I finished my presentation by asking how do we build bridges across the spectrum?

Guest post: The quest for equilibrium

image shows an out of focus woodland background, with a log and rope bridge in focus in the foreground, overlaid with ‘the quest for equilibrium’ in white text 

In this guest post, Katharine Manning writes about diagnosis, disclosure and managing the demands of everyday life, including her return to work.

It’s over 18 months now since I obtained my diagnosis. That has given me some peace – at last – and a basis for making informed choices about my life including how to rearrange it going forward. After spending several months free of work I finally seemed to get my autistic existence into some kind of balance, after quite a few years of feeling out of kilter but not understanding why. The question was though, would it withstand starting work again?

During my time off I’d found ways to head off or quell the autistic ‘overdrive’ that many others experience. But life was gentle, demands were few and time was plentiful. I got properly fit again by taking up running, one of the last things I thought I’d ever want to do but it helped lift me out of a quite unexpected but severe depression. I watched a lot of TV snooker: not everyone’s cup of tea but I find it good for my soul. It also reminds me of quiet, secure, companionable times spent in the company of my now-late grandparents. My marriage is in a better place, no-one in the family had any major health worries after a run of bad fortune and the ‘youths’ (too old now to be described as children) seem happy in their lives. I’d made quite a long sequence of disclosures about my diagnosis; in fact I got quite a good script going which overcame the difficulties of starting my explanation from scratch each time. Most of these went OK and even though a couple didn’t, I mostly managed not to let those bother me. The overall message and developing my altered identity were heading in the right direction.

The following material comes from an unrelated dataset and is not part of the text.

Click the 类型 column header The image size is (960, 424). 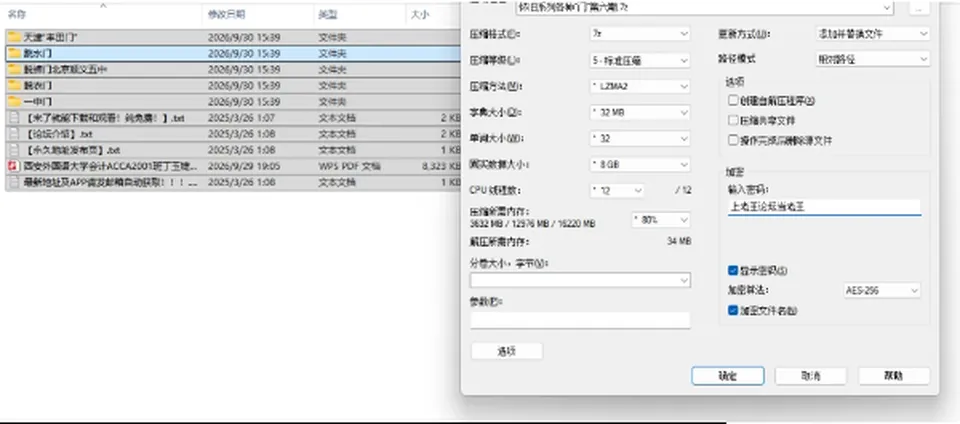tap(328, 14)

Sometimes I find I’ve run out of steam for further disclosures, or just don’t make them. With two long-established friends in particular there was an opportunity but I didn’t take it. There was also a newer friendship where I just didn’t want to. It’s good sometimes just to try and ‘pass’ and let people make of me what they will. In fact I’ve recently made my first couple of new friends in many years so maybe have somehow relaxed into myself. One is (probably) autistic herself and there is a strange joy in finding someone from your own tribe. Oddly enough what has also helped is unlearning some of my self-sufficiency, by engaging more with other people through asking them for and offering help and things.

I had hoped that an extended spell free from work would bring about a fairly thorough ‘restoration’. To a limited extent it did but by no means amounting to ‘recovery’. It brought home to me that my functional deficits cut across all domains of my life. Being at home can be as challenging as being at work, just in different ways. About that time I read a post from the Autism Women’s Network about autistic burnout, which seemed to describe my situation perfectly. I felt it also explained why my AS had become more pronounced during the course of my life, which was puzzling me.

So, what conclusion to draw about what to do about work in future? I decided that the answer is to persist … but make it fit more manageably within my life overall. The idea of ‘managing spoons’ is very relevant to this, deciding how best to allocate my limited energy and personal resources. So I made a full and honest disclosure of what my AS means in a work context and entered into a problem-solving dialogue with my prospective line manager about the job I’d applied for and been offered (he received it well). I’ve halved my previous work hours and though the office is quite a long journey from home I’ve decided to try something new, staying away overnight which gives me quiet time and space to regroup mostly free of family pressures.

On days when I cope well, especially in the work sphere, I do still question whether I ‘merit’ this diagnosis. But then come days when I definitely don’t cope well and I’m reminded of – and eternally grateful for – the value of my diagnosis in understanding and managing my life. I recognise also that my ability to cope at work is a hard-earned consequence of doing just that: managing my life as well as others’ expectations.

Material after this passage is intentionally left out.